10 Referensi bukti di sini harus diambil untuk menunjuk alasan dari jenis internal, seperti
"bukti indra." Untuk bukti yang dianggap sebagai fakta pendukung yang dapat diakses publik, saya
tidak menyarankan bahwa setiap orang tentu berada dalam posisi yang lebih baik daripada yang lain
untuk menilainya, meskipun kita mungkin masih memiliki semacam keuntungan intrinsik dalam
menilai respons kita terhadapnya. Tetapi untuk menilai rasionalitas, perhatian utama adalah
pengalaman seseorang, kesan ingatan, refleksi, dan elemen internal lainnya.

11 Saya tidak secara langsung menyatakan bahwa ada keyakinan yang dibenarkan. Karena
saya belum memperdebatkan premis, yang tampaknya diperlukan untuk kesimpulannya, bahwa kita
secara non-inferensial dibenarkan untuk percaya bahwa keyakinan yang relevan, seperti keyakinan
bahwa ada sesuatu yang hijau di hadapan saya, didasarkan pada kesan visual yang menjadi alasan
seseorang untuk itu. Basis ini sebagian kausal, dan skeptis cenderung berpendapat bahwa
pembenaran untuk menghubungkan proposisi kausal memerlukan induktif, maka inferensial, alasan.

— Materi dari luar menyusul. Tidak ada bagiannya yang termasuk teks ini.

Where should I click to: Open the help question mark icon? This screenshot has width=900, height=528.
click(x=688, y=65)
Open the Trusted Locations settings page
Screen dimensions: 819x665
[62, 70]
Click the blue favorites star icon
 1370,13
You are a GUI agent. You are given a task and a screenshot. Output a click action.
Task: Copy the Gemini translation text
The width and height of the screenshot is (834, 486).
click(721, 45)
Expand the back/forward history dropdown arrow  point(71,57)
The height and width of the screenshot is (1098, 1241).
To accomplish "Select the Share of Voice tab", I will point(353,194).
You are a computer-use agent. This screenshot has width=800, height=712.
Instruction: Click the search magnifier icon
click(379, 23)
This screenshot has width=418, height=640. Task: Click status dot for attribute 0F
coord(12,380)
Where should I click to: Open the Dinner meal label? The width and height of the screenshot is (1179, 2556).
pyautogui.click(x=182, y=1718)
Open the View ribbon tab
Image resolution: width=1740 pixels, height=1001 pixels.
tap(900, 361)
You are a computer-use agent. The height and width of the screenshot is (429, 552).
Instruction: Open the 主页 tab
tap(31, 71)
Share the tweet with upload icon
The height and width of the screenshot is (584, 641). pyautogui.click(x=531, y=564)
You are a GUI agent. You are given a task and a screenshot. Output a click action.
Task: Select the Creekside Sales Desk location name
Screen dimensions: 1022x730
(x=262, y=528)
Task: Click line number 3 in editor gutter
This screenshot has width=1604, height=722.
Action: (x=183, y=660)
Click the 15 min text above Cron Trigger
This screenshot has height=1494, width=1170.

Ini tidak terbukti dengan sendirinya, dan saya telah menantangnya dalam 'Causalist Internalism',
American Philosophical Quarterly 26 (1989), 309–20, dicetak ulang dalam The Structure of
Justification saya (Cambridge: Cambridge University Press, 1993). Bagaimanapun, bahkan jika saya
tidak dibenarkan untuk percaya bahwa kepercayaan dunia luar saya didasarkan pada kesan indra,
tetapi hanya bahwa saya memiliki kesan yang relevan, saya dibenarkan untuk percaya bahwa saya
memiliki pembenaran ini untuk kepercayaan dunia luar. : kita dapat mengatakan bahwa saya berhak
untuk memegangnya meskipun saya mungkin tidak memegangnya atas dasar hak saya.